The person who in 1979 was initially interested with ideas of generic programming, his work at AT&T and Bell Laboratories eventually lead to a proposal to the ANSI/ISO for the standardization of STL into the C++ standard.

#include <iostream>
#include <vector>
int main () {
  std::vector<int> myvector;
  for (int i=0; i < 6; i++) myvector.push_back(i);

  for (std::vector<int>::iterator it = myvector.begin(); it != myvector.end(); ++it)
    std::cout << ' ' << *it;
  std::cout << '/n';
}

Comparison

Both libraries use C++ templates to provide generic programming structures. The libraries do overlap when it comes to the functionality they provide, however STL is designed to be more general use and TBB specializes on parallel programming with threads.

Iterators

Both libraries use random access iterators to ease navigation of containers. TBB follows the standard set by STL and the ISO C++ standard, but they also extend them so that tbb::concurrent_vector<T> can be used safely in parallel threads.

Containers

STL implements the following common containers

  • vector
  • list
  • queue
  • stack
  • map

TBB does not implement as many containers however it does include some that are useful in parallel programming and extends their functionality.
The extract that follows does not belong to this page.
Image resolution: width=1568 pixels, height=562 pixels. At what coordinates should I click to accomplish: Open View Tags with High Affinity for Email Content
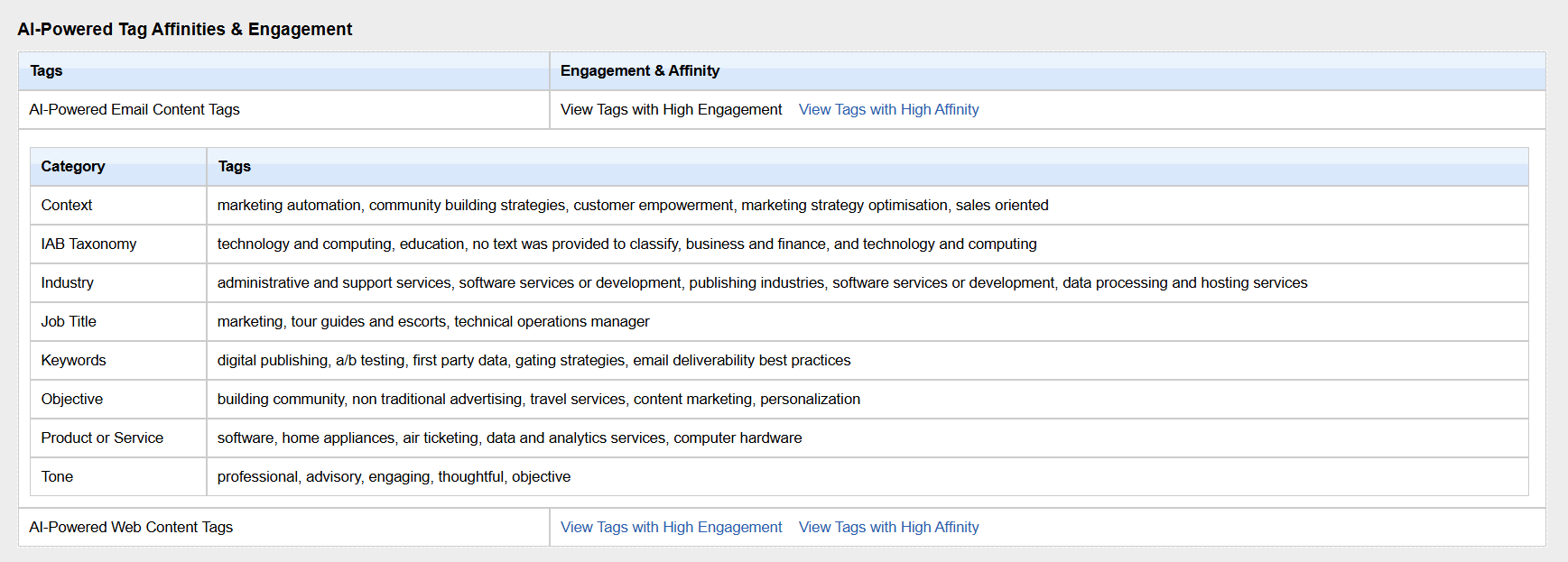pyautogui.click(x=888, y=109)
  • concurrent_hash_map<T>
  • cuncurrent_vector<T>
  • concurrent_queue<T>

Algorithms

Some serial algorithms exist for STL that can preform tasks such like searching and sorting. These functions are typically used to operate on the containers like std::merge() and std::sort()
The algorithms in TBB are much more vital to the usefulness of the library. TBB uses templated functions like

  • parallel_for(range, body [, partitioner]);
  • parallel_scan(range, body [, partitioner]);
  • parallel_reduce(range, body [, partitioner]);

These functions operate on the blocked_range container class in TBB to preform operations in parallel as described in the body object, typically by overloading the () operator. The following code snippet will demonstrate a simple parallel_reduce implementation.

#include "tbb/parallel_reduce.h"
#include "tbb/blocked_range.h"

using namespace tbb;

struct Sum {
    float value;
    Sum() : value(0) {}
    Sum( Sum& s, split ) {value = 0;}
    void operator()( const blocked_range<float*>& r ) {
        float temp = value;
        for( float* a=r.begin(); a!=r.end(); ++a ) {
            temp += *a;
        }
        value = temp;
    }
    void join( Sum& rhs ) {value += rhs.value;}
};

float ParallelSum( float array[], size_t n ) {
    Sum total;
    parallel_reduce( blocked_range<float*>( array, array+n ), total );
    return total.value;
}

Some things to notice about this code are as follows. All of the reduce operations are done in the overloaded () operator. The join() and Sum(Sum& s, split) split constructor are needed to split the blocked_range , run the operations in parallel then join the results.